Neyse bunlar gitti, bende kadının istediğini annemle babama aktardım, tabii babamın bir erkek olarak neler söylediğini az çok tahmin edersiniz:))))
Ertesi gün ağbim çarşıya iniyor, kızı geldi diye bir arkadaşına bahsediyor. O da ağbime aynen şunu söylüyor;
- Sen manyakmısın, ne sokuyorsun onu eve, davetiyeye senin adını dahi yazdırmadı diyor. 
Ağbimin bundan yeni haberi oluyor bizim de haberimiz yok, üzülmüş eve geldi.
- Bir daha gelirse yüz vermeyin dedi.
 
Aradan bir kaç hafta geçti, karşı komşumuzun kocası vefat etti, hatta benim yanımda fenalaştı, hemen ambulans çağırdık, ama takdiri ilahi aramızdan ayrıldı. Bizim kızın kaynatası da bu vefat eden komşunun oğlunun yanında çalışıyor.( emekli ama tekrar çalışıyor olabilir tabi, çoluk çocuk torun var kınamam)
Akşam karanlığı çökmüş, bizim kız kaynanası kaynatası buraya başsağlığına gelmişler, karanlık ta hafiften çökmüş durumda. Babama da yemek yedireceğim ( katı yiyemiyor, sıvı olarak çorba veriyoruz) yattığı yerden kaldırdım, yanlardan yastıkla falan destekledim, sehpada çorba kasesi, yavaşça besliyorum. Bizim kız kocağında çocukla geldi, sokak kapısından sesleniyor hala diye. Seslendim içerdeyim gel dedim. Açtı kapıyı geldi, içeri geçti karşıma oturdu. Bebek te kucağında, güzelim oda acıkmış herhalde ben, babamı beslerken ağzıyla şapşap yaptı. Gitti annemde onada bir tas çorbayla ekmek getirdi. Ben babanı besliyorum, o da kızı besliyor. Neyse besleme işlemi bitti, 
 
- Hala babamın mallarından bana birkaç yastık kılıfı ver, kızı yastıkta beslerken batıyor dedi. 
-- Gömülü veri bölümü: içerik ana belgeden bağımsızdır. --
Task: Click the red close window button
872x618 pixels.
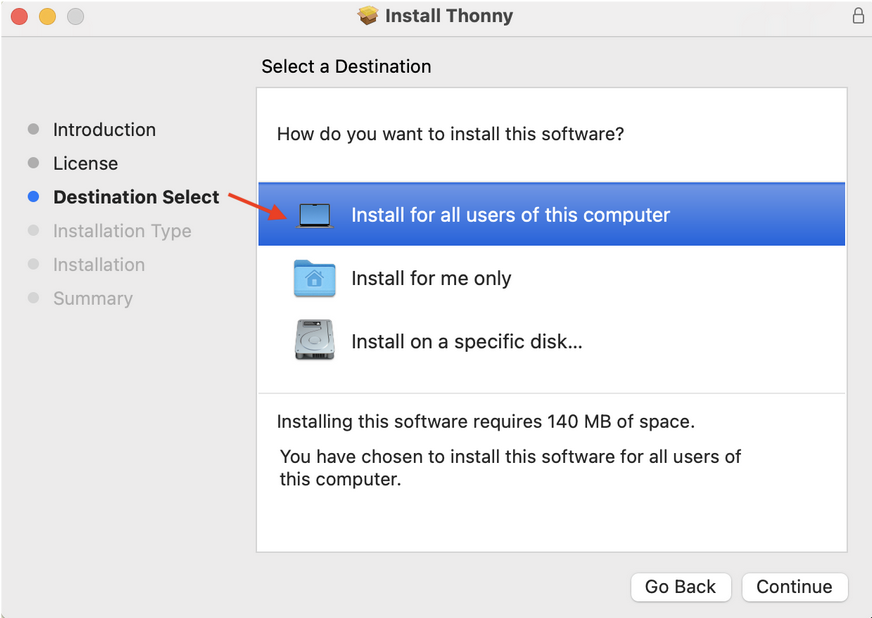Action: [19, 17]
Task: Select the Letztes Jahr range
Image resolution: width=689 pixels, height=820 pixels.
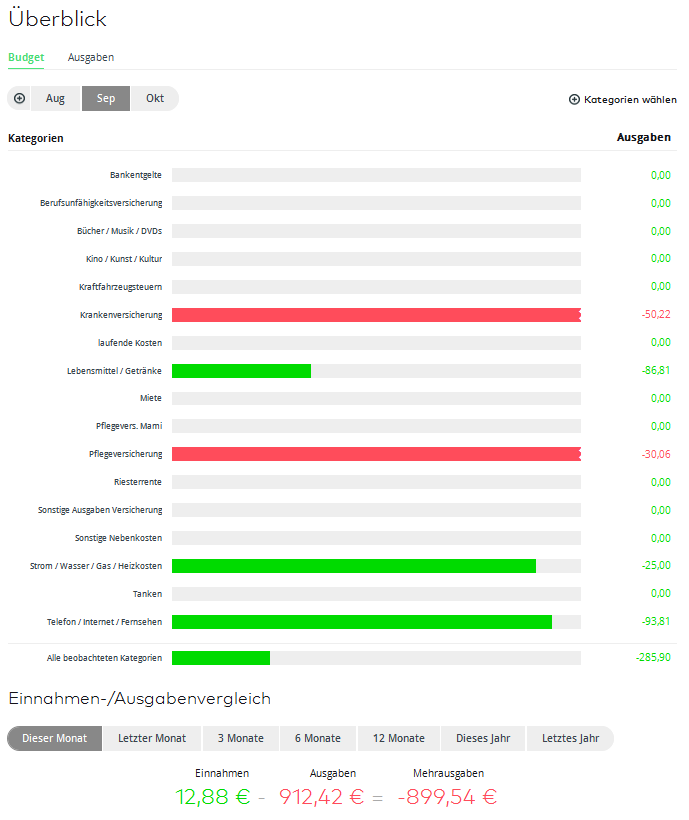Action: pos(570,739)
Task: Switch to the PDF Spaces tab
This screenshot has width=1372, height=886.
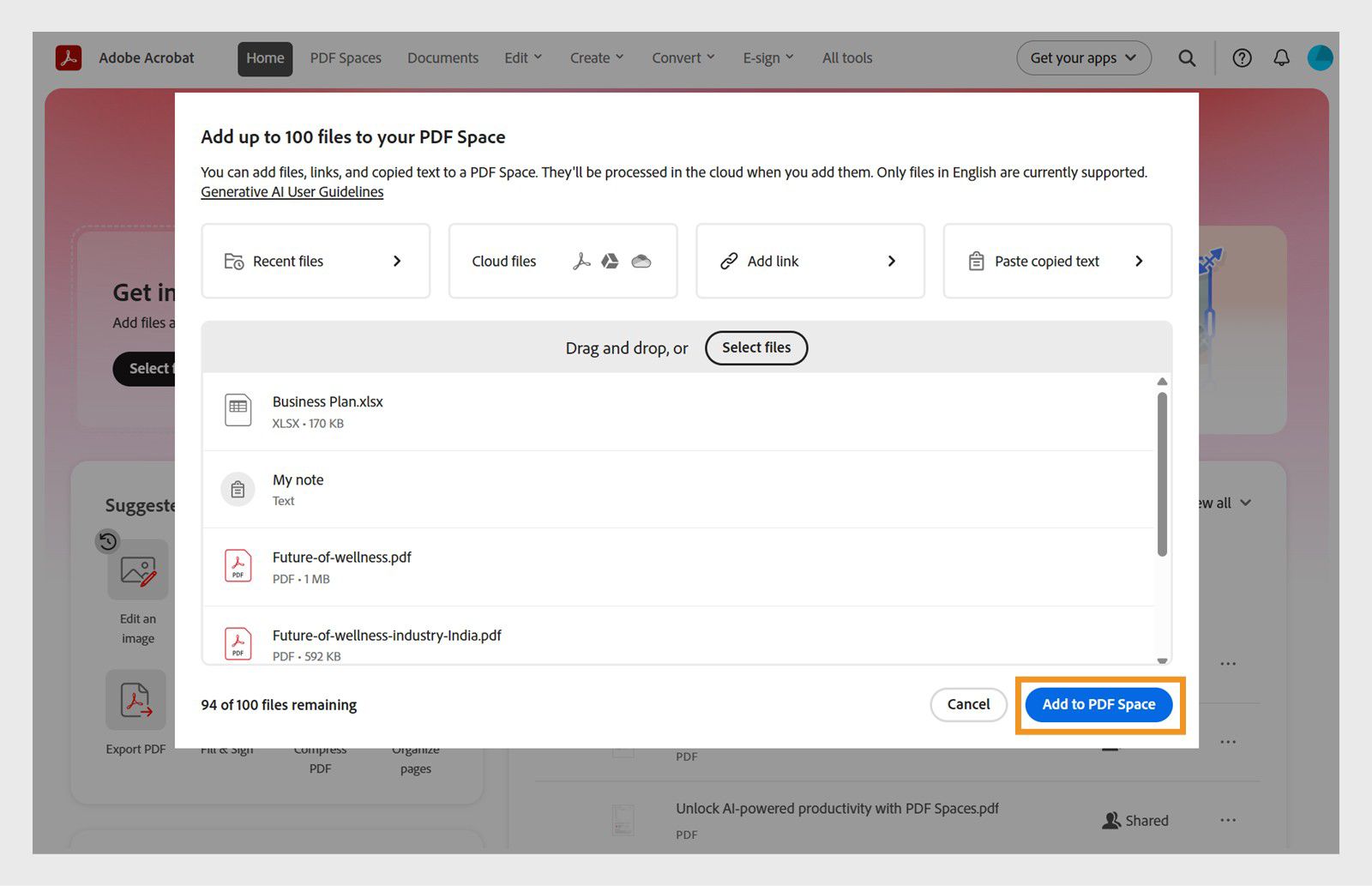Action: 346,57
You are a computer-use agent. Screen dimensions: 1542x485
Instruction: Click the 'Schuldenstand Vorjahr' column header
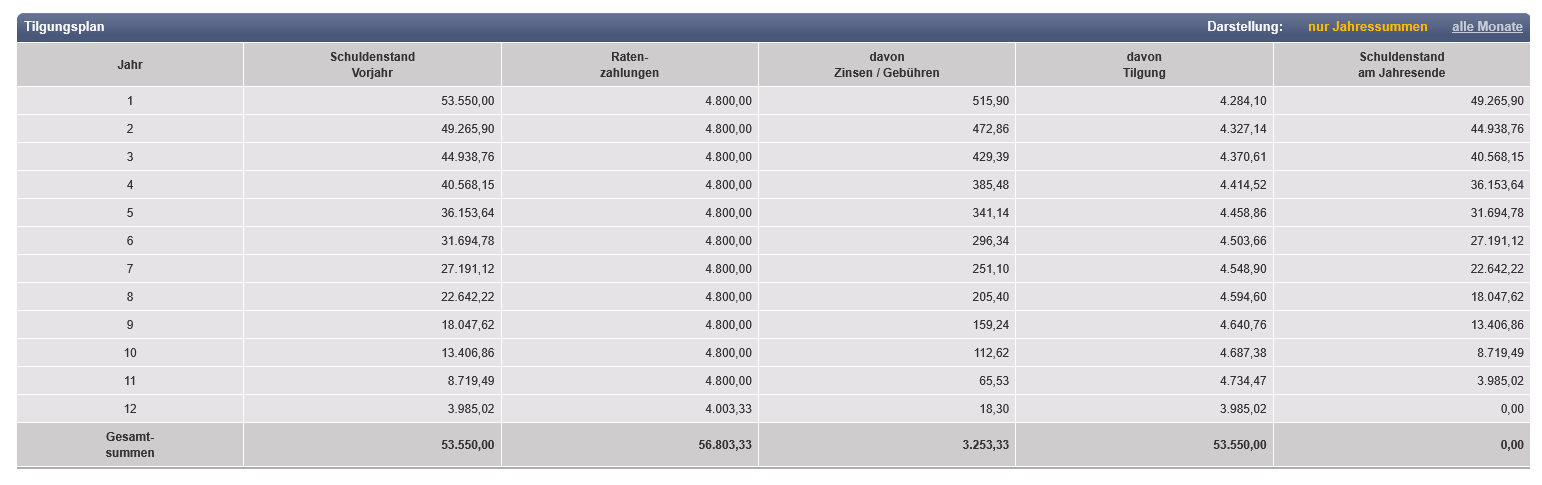[372, 65]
Babasının malını ondan kıskanacak değilim,verdim.
Bahçeye çıktık, 
-Dur dedim dedenden istediğin bir şey varmı? Bulaşık süngeri, bulaşık teli falan? dedim 
Oradan da bulaşık süngeri falan aldı.
 
Bahçeye çıktık, durdu şöyle bir soru yöneltti bana.
 
- Hala kendine iş bulamadın mı daha?
 
Allahım çıldırmak işten değil, kaynana karı benim 2. ye çalışmak ile ilgili hayır cevabımı kabul etmemiş. Ağbimin kızı üzerinden bana psikolojik yıldırma politikası uygulayarak beni çalışmaya zorluyor.....
Kaynana öğretmiş, gelininin üzerinde bana çalışma baskısı kurmaya çalışıyor, yalnız bu istek ailemin yanında yapılmıyor, ben yalnızken yapılıyor.
Be mübarek daha dakikalar önce ben elimle babamı besledim, sen kızını besledin, dedenin durumunu hiç mi görmüyorsun? 
Çalıştığımı varsay, benim babama gelip bez mi bağlayacaksınız? sonda mı kullanacaksınız? besleyecekmisiniz? Bunları kim yapacak? annem yapamaz, yardımcı tutsam kazancım ona gidecek, 
 
Kaynana tam bir mal ve para sapığı:)) evet bildiğiniz sapık. Bir insanın başka bir insanı rahatsız etmesi için illa cinsi sapık olmasına gerek yok. Para, mal, makam için de rahatsız ediyorsan eğer sapıksın kardeşim başka bir şey değilsin. Bu arada bu sapık kelimesi bana İstanbuldaki kuzenimden geçme, kendisini de özlemle anıyorum şu an. 
 
MANTIKSIZ ABUK SABUK İSTEKLER...
BİZİM KIZ DA KAYNANA İSTEĞİNİ YERİNE GETİRİYOR. KAYNANA TOPRAĞINDAN OLDUĞUNU BELLİ EDİYOR.

Ağzımı açıp bir cevap vermedim. Sokak kapısına yaklaştık asmanın altında durdu, başını asmaya doğru kaldırdı, asmaya baktı, 
 
- Asmanın yaprakları güzelmiş, topluyormusunuz dedi?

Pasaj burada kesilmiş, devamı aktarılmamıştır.